** Check your understanding **
1/ Transcribe the passage on art and silence from "The truly serious" to "Vaché) a stupidity.".
2/ In the passage on art and silence, name each role the world appears in relative to the artist's work.

** Reading text **
*** Begin section ***

The truly serious attitude is one that regards art as a “means” to something that can perhaps be achieved only by abandoning art; judged more impatiently, art is a false way or (the word of the Dada artist Jacques Vaché) a stupidity.
Though no longer a confession, art is more than ever a deliverance, an exercise in asceticism. Through it, the artist becomes purified—of himself and, eventually, of his art. The artist (if not art itself) is still engaged in a progress toward “the good.” But whereas formerly the artist’s good was mastery of and fulfillment in his art, now the highest good for the artist is to reach the point where those goals of excellence become insignificant to him, emotionally and ethically, and he is more satisfied by being silent than by finding a voice in
Silence is the artist’s ultimate other-worldly gesture: by silence, he frees himself from servile bondage to the world, which appears as patron, client, consumer, antagonist, arbiter, and distorter of his work.

*** End section ***

Saved data entries:
*** Begin section ***

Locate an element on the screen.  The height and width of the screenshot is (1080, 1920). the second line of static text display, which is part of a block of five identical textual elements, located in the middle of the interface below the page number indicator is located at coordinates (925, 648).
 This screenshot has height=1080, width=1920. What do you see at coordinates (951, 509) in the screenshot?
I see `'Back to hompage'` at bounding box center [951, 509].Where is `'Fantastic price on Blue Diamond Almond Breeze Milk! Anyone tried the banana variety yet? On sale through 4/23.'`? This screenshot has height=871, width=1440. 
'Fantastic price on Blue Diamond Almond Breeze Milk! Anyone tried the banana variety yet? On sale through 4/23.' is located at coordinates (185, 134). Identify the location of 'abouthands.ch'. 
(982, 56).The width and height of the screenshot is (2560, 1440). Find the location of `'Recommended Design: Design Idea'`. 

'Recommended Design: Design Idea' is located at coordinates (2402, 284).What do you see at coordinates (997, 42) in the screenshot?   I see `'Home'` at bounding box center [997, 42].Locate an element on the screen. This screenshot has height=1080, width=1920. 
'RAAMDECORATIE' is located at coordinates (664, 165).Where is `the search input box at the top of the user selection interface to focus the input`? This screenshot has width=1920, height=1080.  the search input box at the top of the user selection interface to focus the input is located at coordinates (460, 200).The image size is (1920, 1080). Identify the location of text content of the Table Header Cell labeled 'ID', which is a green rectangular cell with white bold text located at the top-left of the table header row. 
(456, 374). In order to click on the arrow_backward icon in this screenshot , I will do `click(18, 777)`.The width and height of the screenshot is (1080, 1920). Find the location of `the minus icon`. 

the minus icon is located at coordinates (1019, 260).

*** End section ***

** Answers **
1/
The truly serious attitude is one that regards art as a “means” to something that can perhaps be achieved only by abandoning art; judged more impatiently, art is a false way or (the word of the Dada artist Jacques Vaché) a stupidity.

2/ patron, client, consumer, antagonist, arbiter, distorter